On the Blu-ray's DTS-HD MA 5.1 track, this scene sounds as good as I've ever heard it, as does the rest of the movie, which is full of organic sound effects for Draco himself (his footsteps land with a solid thud), as well as the clank of armor, the ring of swords, the beat of horse's hooves and all the sonic minutia that make up Bowen's and Draco's world. Cohen likes immersive sound mixes, and the rear channels almost always have something happening, with frequent panning from front to back and vice versa. Dialogue is always intelligible, though its substantive clarity is sometimes no better than that of the plot. Randy Edelman's soaring score, one of his most memorable, is nicely rendered.

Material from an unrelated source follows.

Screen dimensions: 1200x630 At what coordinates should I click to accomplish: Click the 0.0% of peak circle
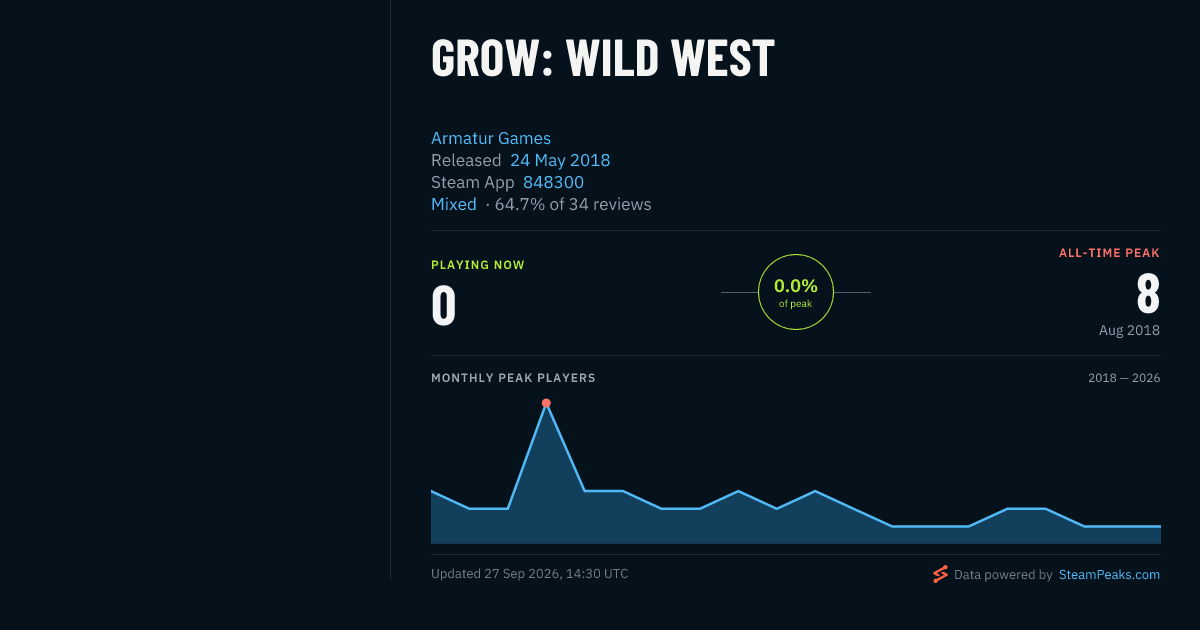coord(796,292)
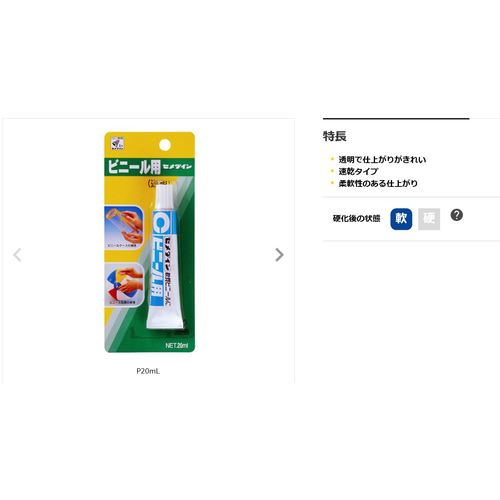Select the blue 軟 hardness badge
This screenshot has height=500, width=500.
401,219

DragonHeart Blu-ray Movie, Special Features and Extras  3.5 of 5

As with a number of Universal's big budget efforts from the 1990s, the special features originated with a 1997 "Signature Collection" laserdisc box set. Over the years, these features have been recycled, first, on DVD and now on Blu-ray, and quite a few have been dropped, including TV spots, foreign trailers, production drawings, early Draco concepts and publicity materials.

  • Commentary with Director Rob Cohen: Cohen has always been a lively and informative supplier of commentary, and he never needs a prompter or co-commentator. Perhaps because he started in features as a producer, Cohen is especially attuned to the details and challenges of logistics, and he supplies substantial information about the logistics of the extended shoot in Slovakia (including dealing with the Slovakian army). Inevitably, Cohen refers to extras included with the laserdisc that have been dropped along the way (e.g., storyboards). His comments on then state-of-the-art CGI being created by ILM while the film was in production in order to realize Draco provide useful historical perspective on the evolution of computer technology in film. But perhaps the most ironic effect of the passage of time comes at the end of the commentary, when Cohen speaks with obvious emotion about Bowen's realization that living by the old knight's code provides a deeper and ultimately more rewarding life than living in "existential chaos". This was a message he wanted to convey to his son, says Cohen, who a few years later would make The Fast and the Furious and XXX, both of which could be described as monuments to exisential chaos.

  • The Making of DragonHeart (SD; 1.33:1; 44:43): This comprehensive overview of the film's conception and production was produced for the "Signature Collection" laserdisc, to which Cohen specifically refers near the end. Interviewees include Cohen and producer Raffaella De Laurentiis; writers Patrick Read Johnson and Charles Edward Pogue; effects creators Phil Tippett, Judith Weaver and Scott Squires; composer Randy Edelman; and actors Thewlis (on set), Quaid and Meyer.

  • Outtakes (SD; 2.35:1, non-enhanced; 2:30): This should be called "deleted scenes", of which there are two. The first is a brief early scene between Bowen and Brother Gilbert. The second is between Bowen and Kara on the morning of the battle.

  • Theatrical Trailers (SD; 1.66:1 & 1.85:1, non-enhanced; 3:18): Given how pervasive DragonHeart's score became in movie trailers, it's ironic that its trailers used cues from other movies, one from Backdraft, the other from Stargate.

  • pocketBLU
  • My Scenes
  • BD-Live
  • D-Box Motion Code


DragonHeart Blu-ray Movie, Overall Score and Recommendation  3.5 of 5

DragonHeart has devoted fans, who already know what they think of the film and will be untroubled by my issues with the narrative. Of greater concern to them should be Universal's less-then-optimal treatment of the film on Blu-ray. If you're persuaded by the claims that the image on the HD DVD is superior, and you've retained the capacity to play that format, you may want to try hunting down a copy. Otherwise, this Blu-ray disc is your likeliest option, and it comes with due warnings.